Exercise description:
Could you find every line in the entries below that holds the word "computer" and copy it?

(Saved entries)

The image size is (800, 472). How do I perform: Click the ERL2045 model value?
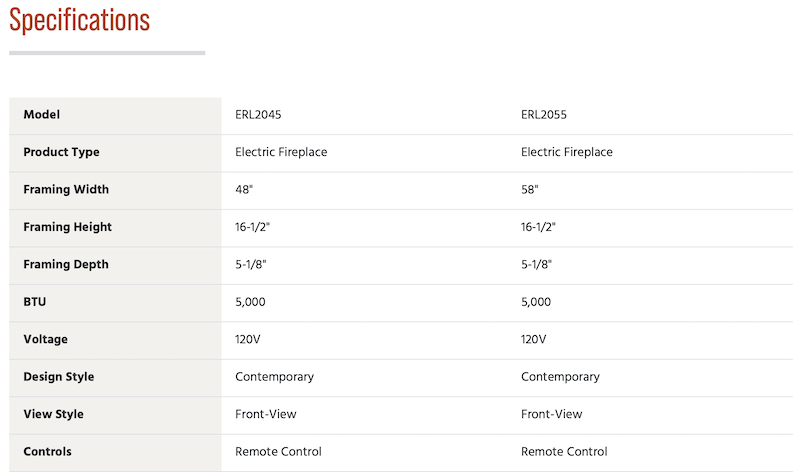click(258, 115)

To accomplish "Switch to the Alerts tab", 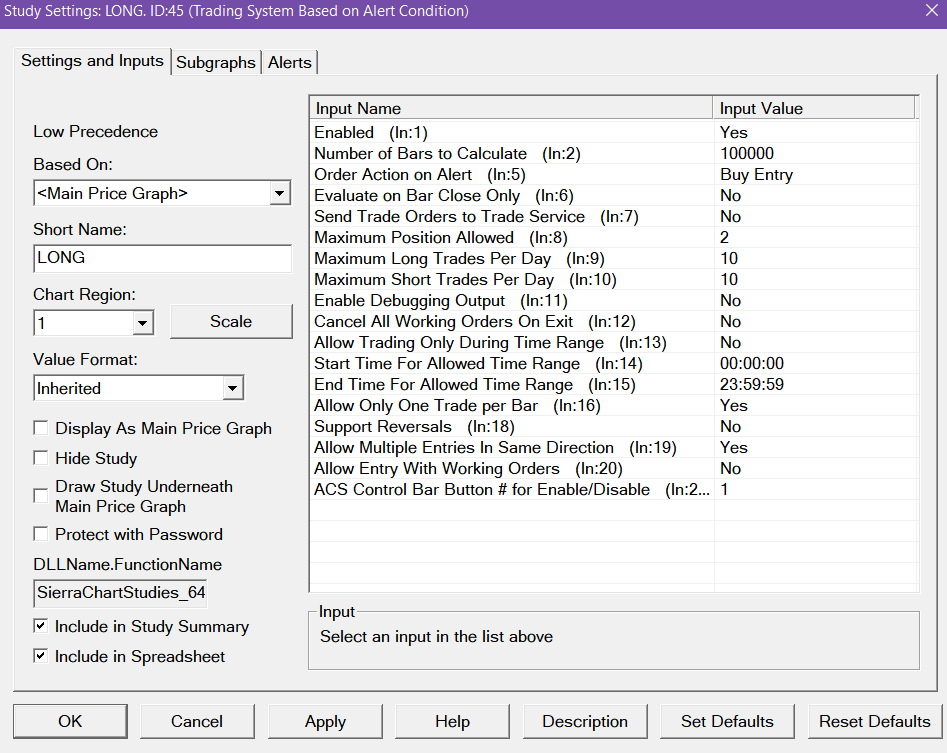I will click(x=290, y=62).
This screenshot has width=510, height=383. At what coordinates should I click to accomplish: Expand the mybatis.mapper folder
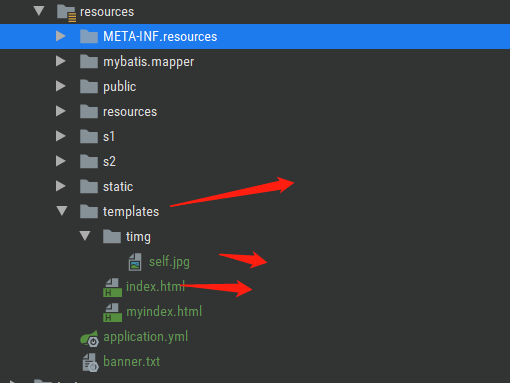60,61
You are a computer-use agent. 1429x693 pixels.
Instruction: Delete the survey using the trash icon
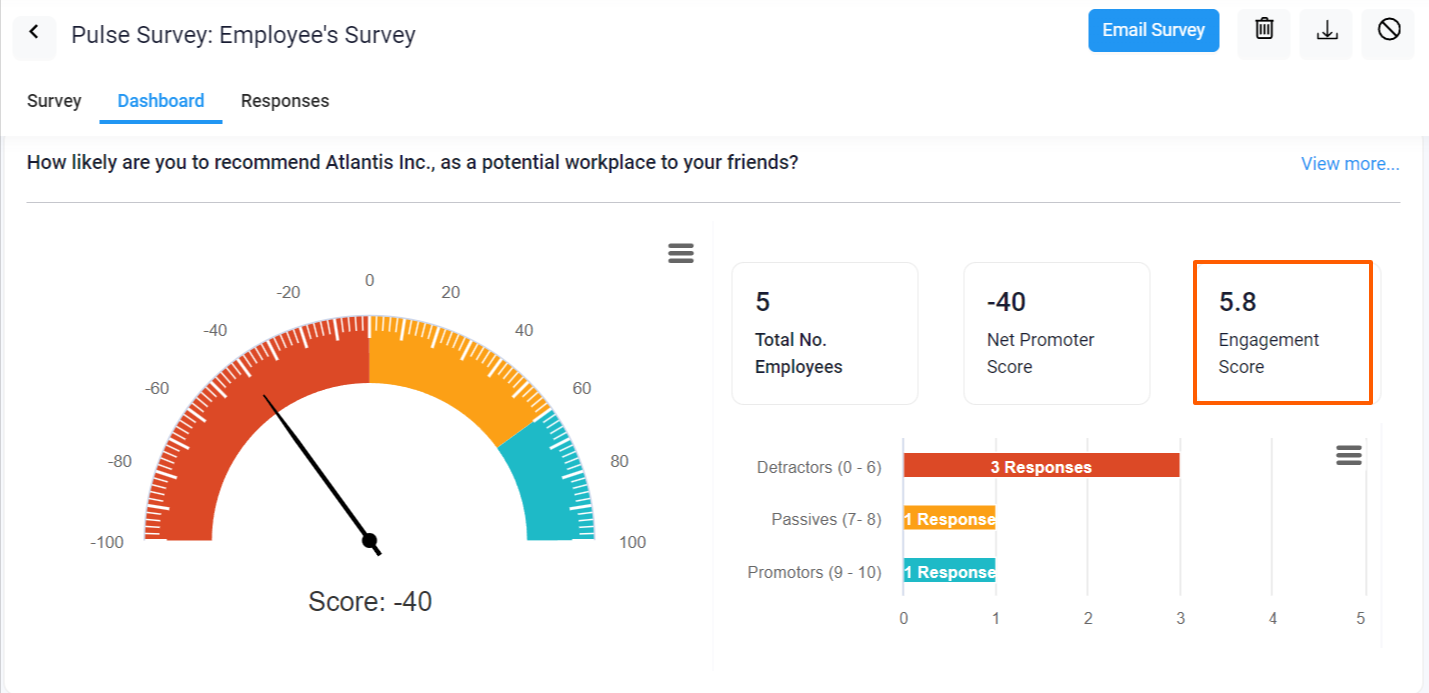(x=1263, y=31)
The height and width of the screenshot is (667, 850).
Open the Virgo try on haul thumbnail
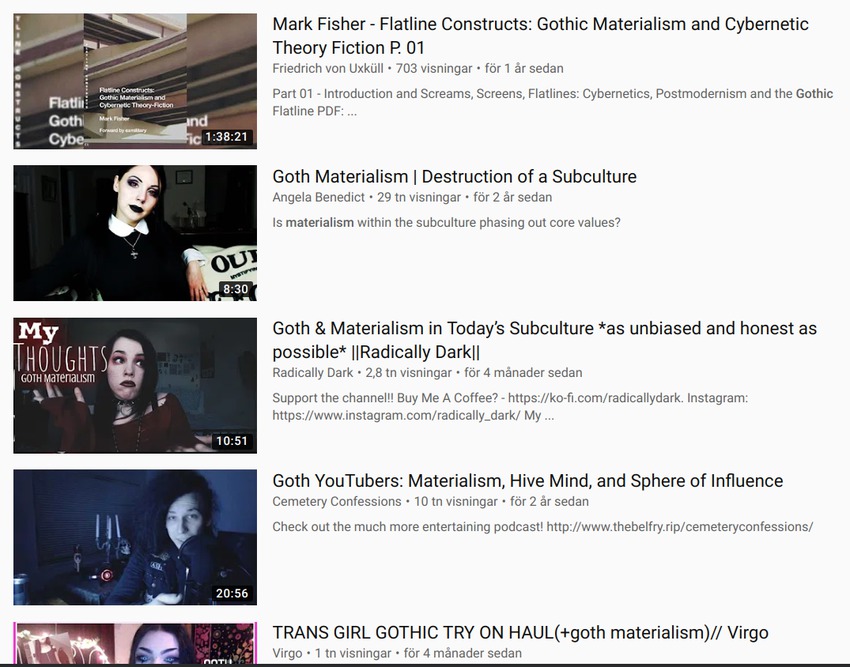pyautogui.click(x=135, y=643)
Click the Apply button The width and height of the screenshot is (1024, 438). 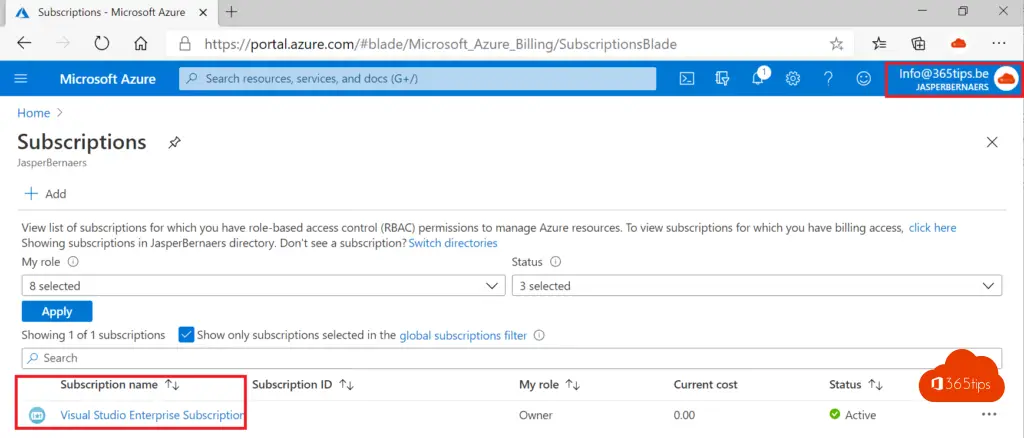tap(57, 311)
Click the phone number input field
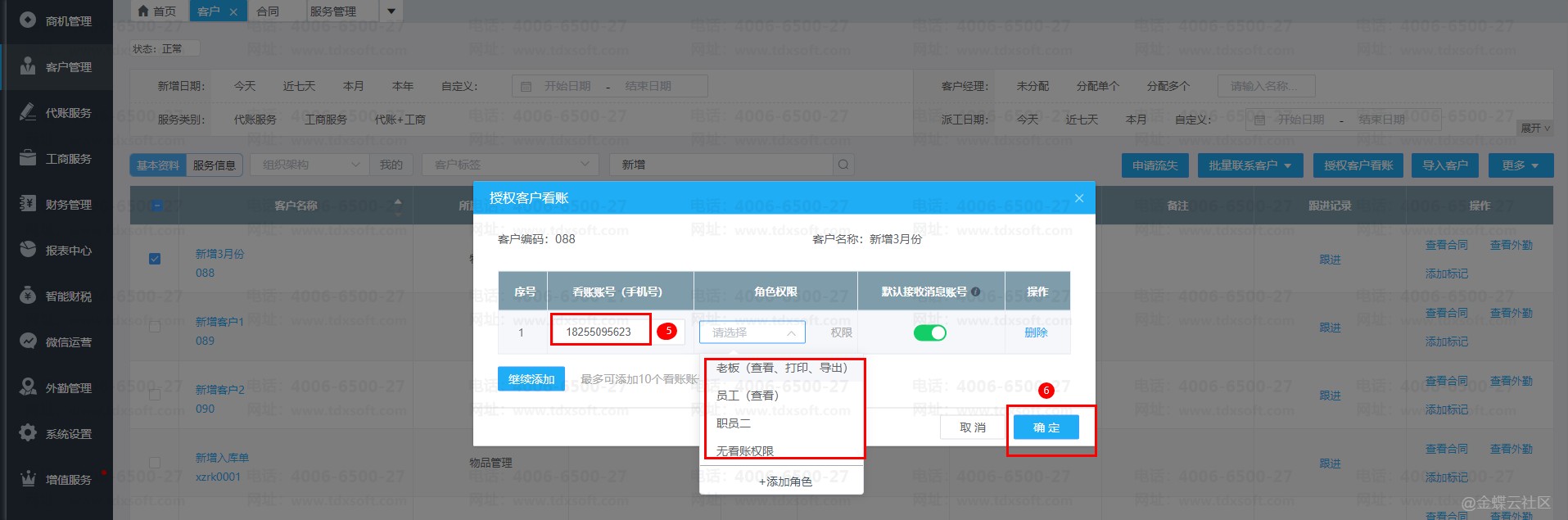Image resolution: width=1568 pixels, height=520 pixels. point(599,332)
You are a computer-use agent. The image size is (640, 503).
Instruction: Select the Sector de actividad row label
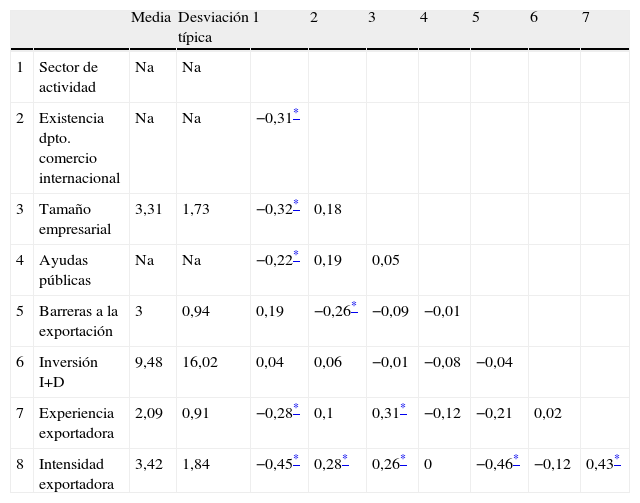point(68,76)
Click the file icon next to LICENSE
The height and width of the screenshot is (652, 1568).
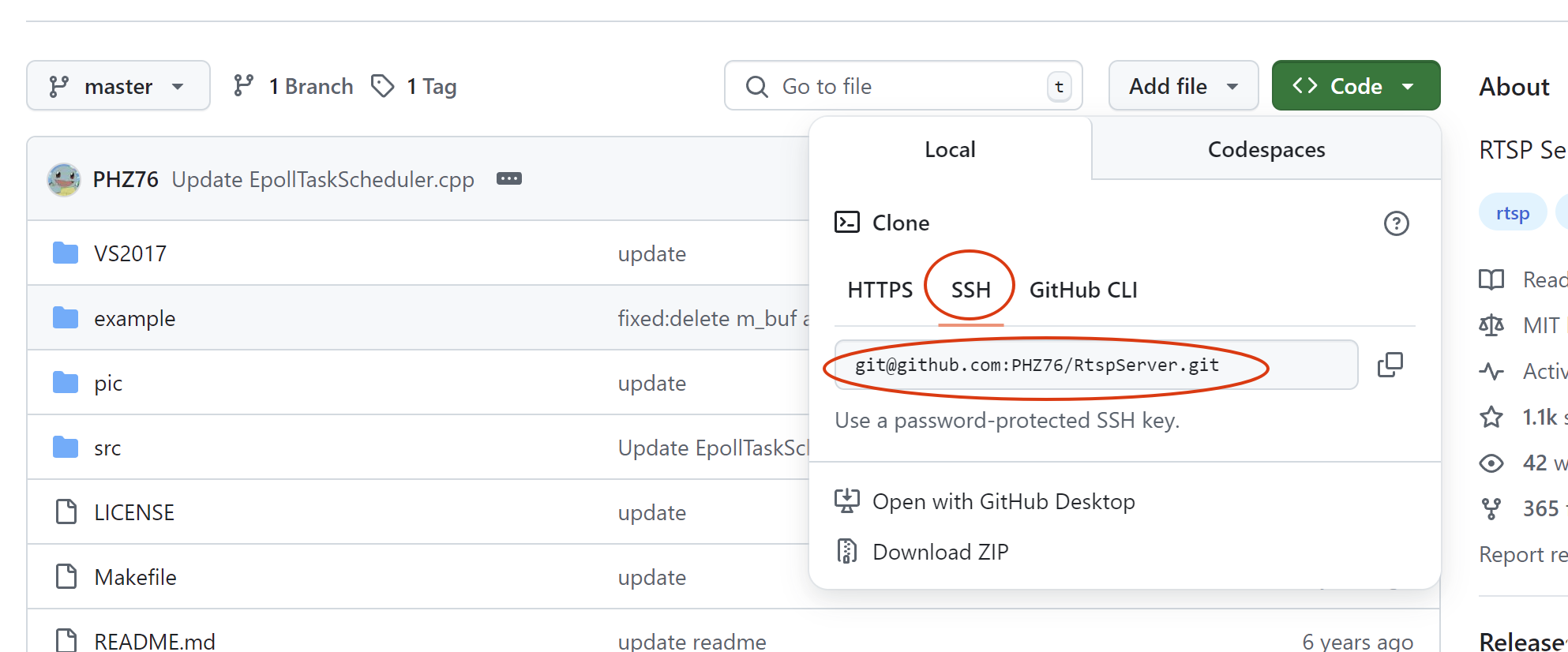(65, 511)
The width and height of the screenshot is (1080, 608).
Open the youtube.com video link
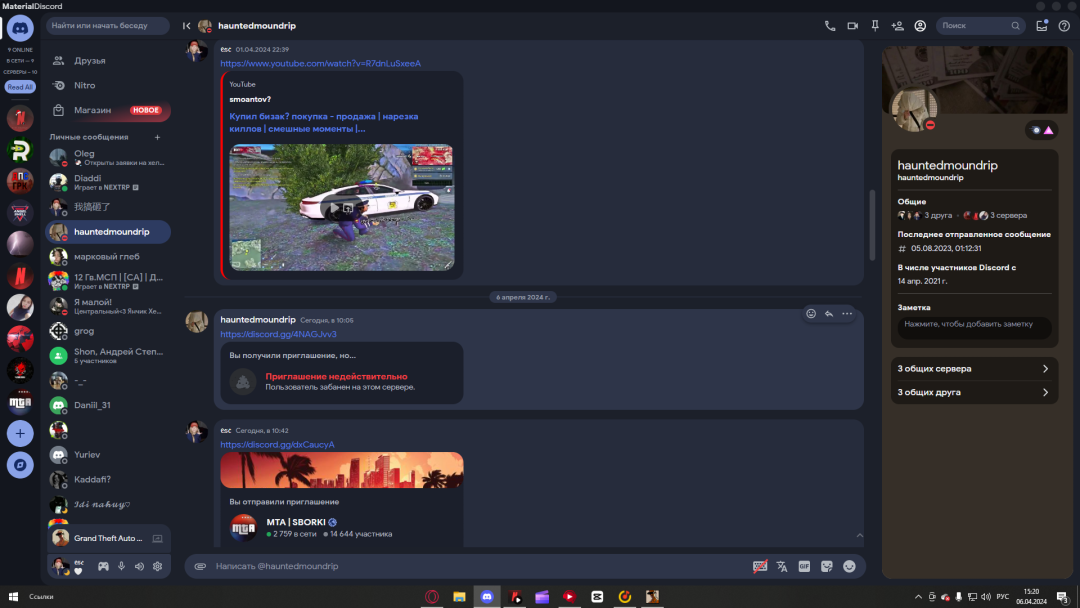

Response to this task:
You are a computer-use agent. 1429x693 pixels.
You are a computer-use agent. The image size is (640, 503).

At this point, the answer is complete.